Mafia suspected in south Italy school blast

A bomb blast outside a school in the south Italian city of Brindisi kills a teenage girl and injures five other people, at least one seriously.

A student was killed and several other people injured in a bomb blast in the Adriatic port of Brindisi
A student was killed and several other people injured in a bomb blast in the Adriatic port of Brindisi

A bomb exploded in front of a girls' school in southern Italy, killing a 16-year-old girl and wounding seven others with suspicion quickly falling on the local Mafia.

The explosion, near the entrance of a school named after the wife of murdered anti-Mafia judge Giovanni Falcone, occurred as girls were arriving for the start of the school day, which in Italy includes Saturdays.

Authorities said at least two gas canisters appeared to have been placed in or near rubbish containers at the school on Saturday, which local media said was located near the main court in Brindisi, a port city on the "heel" of the Italian peninsula.

Nichi Vendola, governor of Apulia, said after the blast: "To even think about killing children is absolutely barbarous.

"A family sends their child, an adolescent, to school and the child does not come back and another one has a daughter with bloodstains on the school backpack and notebooks.

"Whoever is responsible for this has committed an act that will go down in the history of barbarity. We need to react with severity."

"This is a tragedy," Mimmo Consales, the mayor of Brindisi, told SkyTG24 television.

There was no claim of responsibility and no indication of who had planted the bomb, but initial suspicions were directed at the local mafia, known as the United Sacred Crown.

The Sacra Corona Unita Mafia, active in the region around Brindisi, Apulia, is heavily involved in trafficking drugs, arms and people smuggling and human trafficking.

Consales noted that the incident occurred just a few days before the 20th anniversary of the murder of Falcone and his wife, Francesca Morvillo, by a bomb in Sicily on 23 May, 1992.

An anti-Mafia march had been planned in Brindisi later in the day.

"You can understand the symbolism of this and what it all signifies," he said.

The device went off just before 8am at the Francesca Morvillo Falcone school in the Adriatic port town of Brindisi just as students were arriving for class on Saturday.

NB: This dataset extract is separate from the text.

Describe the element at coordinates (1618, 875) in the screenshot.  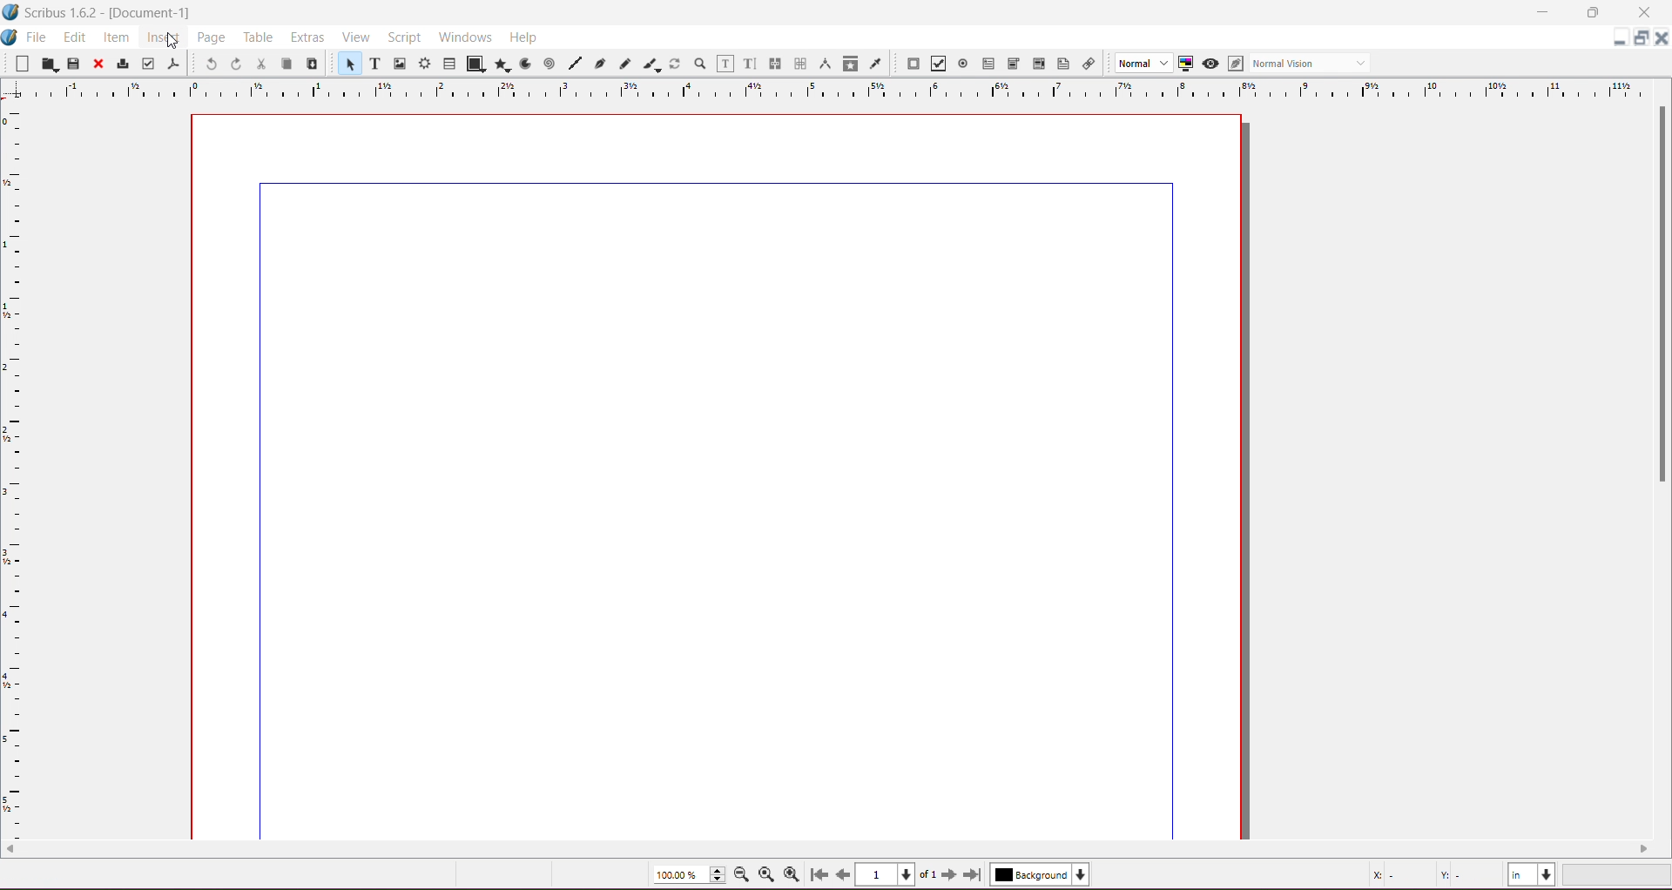
I see `Zoom Level` at that location.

Local civil protection official Fabiano Amati told The Associated Press news agency that a 16-year-old female student died of her wounds after being taken to a hospital.

Amati told the television news channel Sky TG24 that several people were taken to hospital, and two pupils were in a critical condition.

According to the website of the Repubblica newspaper, three blasts went off in front of the school, spreading panic among the pupils. The devices had apparently been left in bags in front of the school, it said.

Local media reported that the bomb had been placed in a rubbish container just outside the school, which they said was near the main court in Brindisi, a city located in Apulia, on the "heel" of Italy.

Falcone, his wife and their three bodyguards were killed on May 23, 1992, when the Sicilian Mafia planted half a tonne of dynamite on the road between Palermo's airport and the city centre.